You will almost certainly want training for legal transcription. Transcribe Anywhere has a course for legal transcription, including a free mini course so you can decide if that’s what you want to do before spending any money on it.

Transcription is a great alternative for working at home. I think it’s a much better choice than data entry, and there are far more jobs in transcription at home than data entry in my experience.

Bookkeeper/Accountant

Lots of people and companies need a good bookkeeper or accountant. If you have the skills, you can take it home. You may need to meet with clients in person at times, but much of the work may be done at home.

Tax season is a very busy time for bookkeepers and accountants, of course. You’ll need to consider how many clients you can handle even when they all need help around the same time.

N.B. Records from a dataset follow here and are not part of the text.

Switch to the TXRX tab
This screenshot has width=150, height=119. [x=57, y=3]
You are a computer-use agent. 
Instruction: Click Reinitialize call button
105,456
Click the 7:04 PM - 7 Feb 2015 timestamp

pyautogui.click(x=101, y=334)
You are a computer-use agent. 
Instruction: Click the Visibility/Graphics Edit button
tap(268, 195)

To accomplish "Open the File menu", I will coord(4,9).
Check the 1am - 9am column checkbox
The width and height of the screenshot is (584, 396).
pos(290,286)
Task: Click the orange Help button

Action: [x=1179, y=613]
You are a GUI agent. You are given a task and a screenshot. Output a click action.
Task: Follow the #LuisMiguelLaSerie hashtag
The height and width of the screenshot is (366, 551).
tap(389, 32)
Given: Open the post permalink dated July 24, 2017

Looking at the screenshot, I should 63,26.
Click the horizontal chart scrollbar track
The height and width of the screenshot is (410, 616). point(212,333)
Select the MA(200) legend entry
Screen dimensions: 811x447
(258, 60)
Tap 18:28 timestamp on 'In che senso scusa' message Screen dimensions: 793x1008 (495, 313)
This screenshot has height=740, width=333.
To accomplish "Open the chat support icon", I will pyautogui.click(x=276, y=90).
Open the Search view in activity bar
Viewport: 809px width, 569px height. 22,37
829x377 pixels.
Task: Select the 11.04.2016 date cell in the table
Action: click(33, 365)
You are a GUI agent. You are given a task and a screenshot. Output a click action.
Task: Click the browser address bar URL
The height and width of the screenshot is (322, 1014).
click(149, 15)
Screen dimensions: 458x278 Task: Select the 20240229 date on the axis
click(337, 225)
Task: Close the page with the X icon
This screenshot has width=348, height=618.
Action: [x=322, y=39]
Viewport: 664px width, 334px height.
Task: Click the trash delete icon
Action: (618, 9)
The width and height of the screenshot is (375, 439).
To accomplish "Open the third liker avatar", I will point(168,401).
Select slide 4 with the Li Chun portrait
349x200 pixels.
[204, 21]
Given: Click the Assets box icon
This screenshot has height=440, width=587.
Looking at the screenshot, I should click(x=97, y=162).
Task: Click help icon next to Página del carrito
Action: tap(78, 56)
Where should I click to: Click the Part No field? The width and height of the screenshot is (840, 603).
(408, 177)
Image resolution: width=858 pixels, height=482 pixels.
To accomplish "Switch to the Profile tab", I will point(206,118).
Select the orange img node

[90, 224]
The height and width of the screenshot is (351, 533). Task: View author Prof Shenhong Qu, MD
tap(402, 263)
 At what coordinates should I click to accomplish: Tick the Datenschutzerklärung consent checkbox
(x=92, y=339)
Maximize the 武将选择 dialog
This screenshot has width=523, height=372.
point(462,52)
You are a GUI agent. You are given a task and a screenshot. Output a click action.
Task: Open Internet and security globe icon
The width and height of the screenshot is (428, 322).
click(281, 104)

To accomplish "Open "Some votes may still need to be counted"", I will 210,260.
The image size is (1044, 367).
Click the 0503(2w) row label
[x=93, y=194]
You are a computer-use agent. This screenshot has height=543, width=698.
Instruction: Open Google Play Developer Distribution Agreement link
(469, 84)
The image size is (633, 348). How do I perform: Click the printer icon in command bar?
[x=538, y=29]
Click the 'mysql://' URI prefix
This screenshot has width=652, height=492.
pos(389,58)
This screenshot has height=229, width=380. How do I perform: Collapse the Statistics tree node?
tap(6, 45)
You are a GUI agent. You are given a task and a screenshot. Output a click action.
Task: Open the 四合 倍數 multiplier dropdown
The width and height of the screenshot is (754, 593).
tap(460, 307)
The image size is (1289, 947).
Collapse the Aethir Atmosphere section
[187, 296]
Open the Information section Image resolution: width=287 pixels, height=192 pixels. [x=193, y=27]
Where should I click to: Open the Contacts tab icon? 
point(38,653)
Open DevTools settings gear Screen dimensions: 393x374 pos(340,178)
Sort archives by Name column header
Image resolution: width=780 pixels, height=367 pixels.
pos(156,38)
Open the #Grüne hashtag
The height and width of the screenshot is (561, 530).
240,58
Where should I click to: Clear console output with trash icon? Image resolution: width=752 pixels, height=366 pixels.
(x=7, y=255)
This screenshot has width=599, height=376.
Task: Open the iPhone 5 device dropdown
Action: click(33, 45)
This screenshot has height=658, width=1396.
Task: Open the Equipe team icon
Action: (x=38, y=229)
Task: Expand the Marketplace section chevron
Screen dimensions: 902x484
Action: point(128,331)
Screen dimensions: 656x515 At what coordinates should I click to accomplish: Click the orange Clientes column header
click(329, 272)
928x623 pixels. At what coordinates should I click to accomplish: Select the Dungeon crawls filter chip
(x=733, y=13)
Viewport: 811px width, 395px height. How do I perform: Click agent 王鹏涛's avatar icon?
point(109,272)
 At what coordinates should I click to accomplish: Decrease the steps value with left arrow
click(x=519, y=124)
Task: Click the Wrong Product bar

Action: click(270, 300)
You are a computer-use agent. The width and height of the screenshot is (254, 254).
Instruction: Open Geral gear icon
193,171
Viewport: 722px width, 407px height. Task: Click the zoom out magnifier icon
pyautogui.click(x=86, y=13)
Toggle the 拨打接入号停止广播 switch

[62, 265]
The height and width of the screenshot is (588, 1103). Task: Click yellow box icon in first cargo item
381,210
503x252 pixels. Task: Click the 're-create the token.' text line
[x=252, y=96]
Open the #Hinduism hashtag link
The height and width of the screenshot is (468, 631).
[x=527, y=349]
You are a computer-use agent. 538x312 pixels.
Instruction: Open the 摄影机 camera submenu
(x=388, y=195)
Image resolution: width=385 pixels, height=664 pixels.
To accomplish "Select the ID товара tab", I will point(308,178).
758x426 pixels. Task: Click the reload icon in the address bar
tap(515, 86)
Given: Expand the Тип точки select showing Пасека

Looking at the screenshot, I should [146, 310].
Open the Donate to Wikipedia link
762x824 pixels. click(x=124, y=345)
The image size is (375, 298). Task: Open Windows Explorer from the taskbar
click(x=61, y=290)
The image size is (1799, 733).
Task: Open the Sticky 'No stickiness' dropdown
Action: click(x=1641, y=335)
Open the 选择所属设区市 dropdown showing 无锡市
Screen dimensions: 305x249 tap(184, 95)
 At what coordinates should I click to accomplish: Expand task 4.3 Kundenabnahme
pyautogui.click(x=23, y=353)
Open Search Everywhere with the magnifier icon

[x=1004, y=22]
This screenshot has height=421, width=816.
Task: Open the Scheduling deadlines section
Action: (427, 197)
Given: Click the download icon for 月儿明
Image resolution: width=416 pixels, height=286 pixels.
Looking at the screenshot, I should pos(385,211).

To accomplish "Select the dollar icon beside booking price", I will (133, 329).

Computer Programmer/Software Developer

My oldest sister used to do computer programming from home. I know it’s entirely possible, even though she eventually decided it wasn’t for her. You have to have the skills already, but if you’re a programmer, you don’t necessarily have to go to the office anymore. You can find a company that lets employees work from home instead.

Teacher

Not all teachers work at school. There are charter virtual schools which hire teachers to work primarily from their homes. Meetings with students and parents may be required, but the bulk of the work can be done from your home. In most programs, you do need a teaching credential for this work.

Online Tutor

If you don’t want to go all the way to being a teacher, there are also companies which hire online tutors. You may still need that teaching credential, however. There are a number of companies, however, that do not require a teaching credential for their tutors. Read the job description and requirements carefully so that you only apply for jobs that you’re qualified for. You’re only wasting time if you apply for jobs you aren’t qualified for.

Translator Or Interpreter

It’s a big world out there, and sometimes a translator or interpreter is needed to get through it all. Translators can work from home for a particular business or service, or strike out on their own as a freelancer. You will need to be fluent in both languages you deal with as a translator.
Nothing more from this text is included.